Portfolio Guidelines for Graduate Applications

Please read carefully. If you have questions, please contact the School of Architecture office. 

A PDF of your portfolio or a link to an online portfolio is required of all applicants to the Master of Architecture and Master of Science in Urban Design programs.  Without a portfolio, your application is considered incomplete and will not be processed.

The application will provide a section to upload your PDF or provide a link to your online portfolio.

General Portfolio Guidelines

  • PDF portfolios should be single file format, 2MB max file size
  • Online portfolios: please test all links to ensure you have provided a working link and your portfolio can be viewed.
  • Hard copy portfolios are not required and will not be reviewed.
  • No minimum or maximum number of projects per portfolio
  • Do not add a resume or photograph of yourself
  • Limit text to explain your project and cite group work
  • Clearly annotate your responsibilities for any group work presented
  • Designate clearly between academic, creative, and professional work
  • Show progression of skill
  • If you have re-designed projects, show analysis of your design thinking that led to the changes
  • Include a wide range of drawings, renderings and models. Photography, paintings, ceramics, landscape design, and interior design projects are all accepted and welcome

Portfolio Suggestions for Applicants to the 2-Year Program

In order to give the committee a sense of the trajectory of your previous design studio experience, please include images from at least four academic studio projects, clearly labeled, with one project fully documented. 

Portfolio Suggestions for Applicants to the 3.5-Year Program

Since creative work can take many forms, and previous academic design experience is not assumed or expected for this degree program, please include materials in a range of media that show your approach to creativity and learning; images specifically related to design are not required.

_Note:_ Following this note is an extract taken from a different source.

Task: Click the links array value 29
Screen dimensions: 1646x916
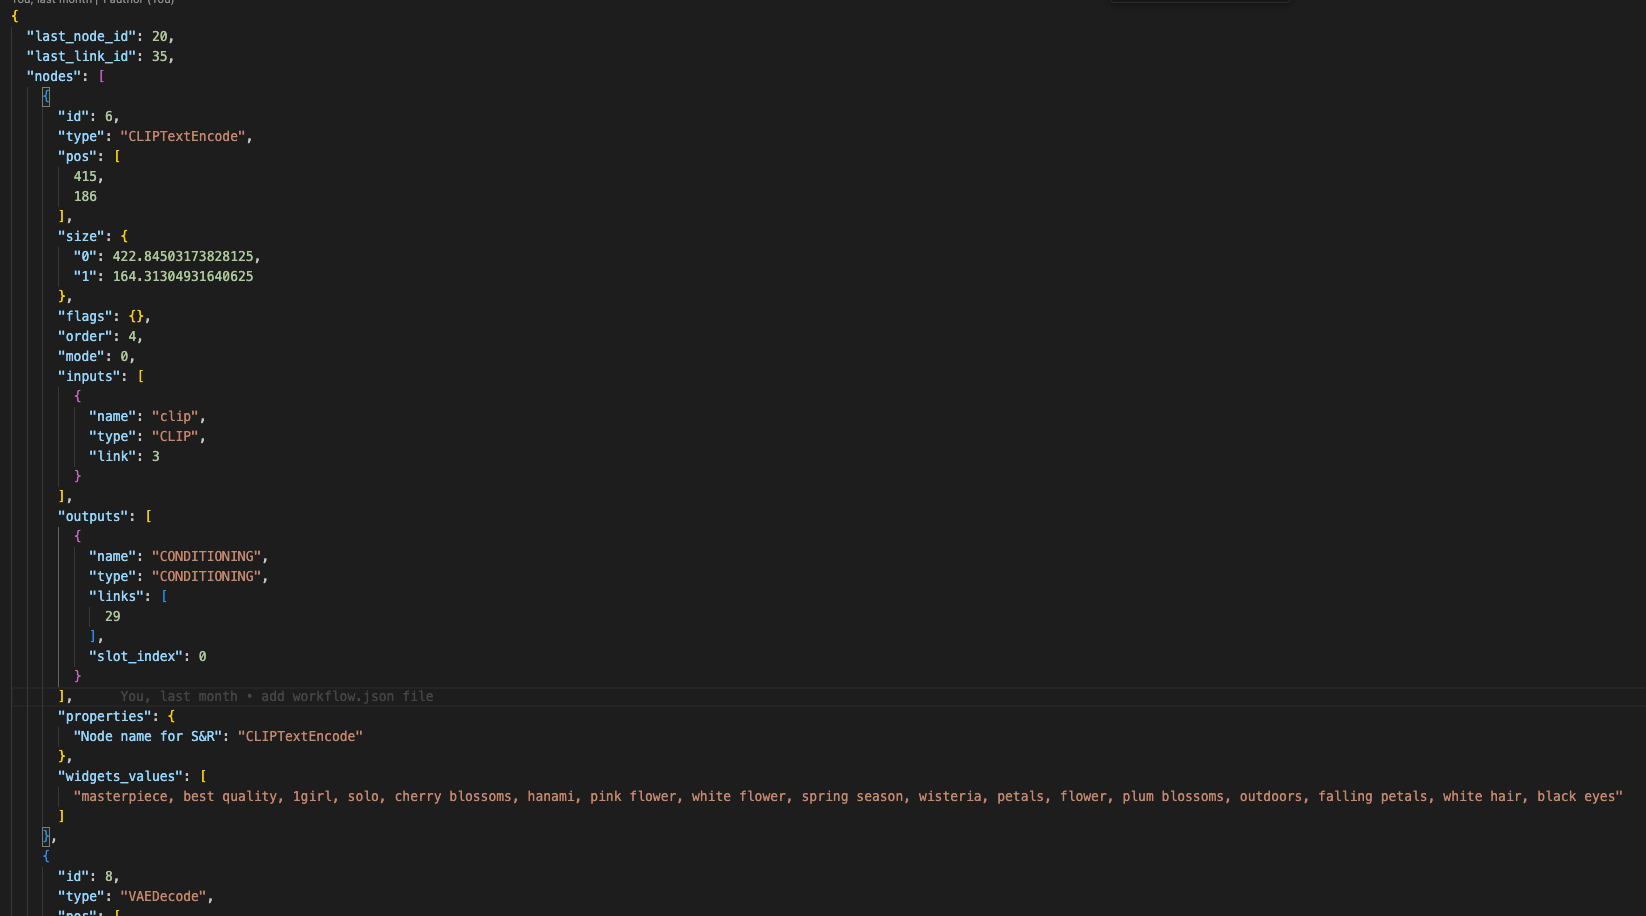Action: [x=112, y=616]
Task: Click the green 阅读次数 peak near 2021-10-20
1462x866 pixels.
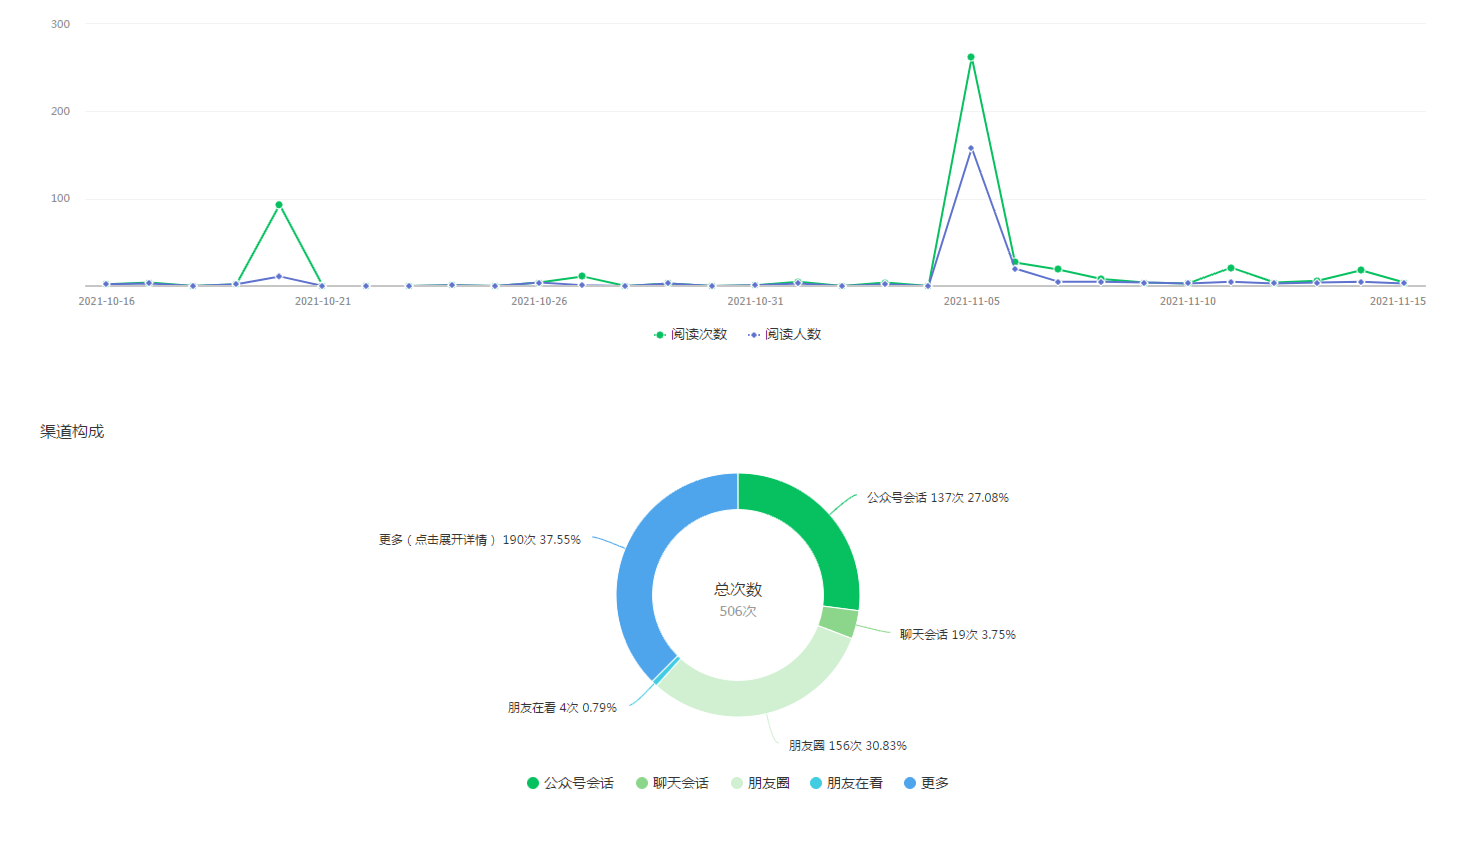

Portfolio Suggestions for Applicants to the MSUD Program

The admissions committee reviews portfolios to look for evidence of 1). the applicant's disciplinary knowledge and skills based on their professional degree and experience, and 2). the ability to communicate such knowledge through drawings, diagrams, and sketches. The committee recommends applicants to:

  • Edit your portfolio to four or five of your best design projects
  • Include brief descriptions of each design project and what your proposal achieved. Clearly distinguish between academic and professional work; individual from team work, indicating your individual responsibilities in the latter
  • Choose enough drawings of each project to represent it well. The committee does not need to see every drawing produced for each project; however, the committee will want to see evidence of context/problem analysis, diagrams that explain design intentions, plans, sections, 3D views, and details that demonstrate the applicant's knowledge of their discipline
  • Recommended but not required: Include additional visual evidence of work or experiences you've had that will help the committee get to know you and why you want to study urban design
  • Consider the composition of your portfolio itself as a design project intended to introduce yourself to the committee. What aspect of the layout do you want to be consistent throughout the portfolio? At the same time, how will you direct the viewer's eye to those drawings or aspects of the design you're most proud of?

Applicants with degrees in planning or engineering are highly valued in the program for the knowledge they bring to the multi-disciplinary urban design teams. They are not expected to have the same level of design work as those with degrees in architecture or landscape architecture. However, success in the MSUD and careers in urban design rely heavily on the ability to communicate visually. Planners and engineers must both desire to improve their design and drawing skills and must submit evidence of their current abilities in their portfolio. This might mean more reliance on technical, policy or artistic work, and more diagrams, posters, and hand drawn sketches than 3D renderings. It might mean thinking more broadly about "design" and what kind of past work you've produced that engaged you in analytical and design thinking, and as such very much belongs in your portfolio.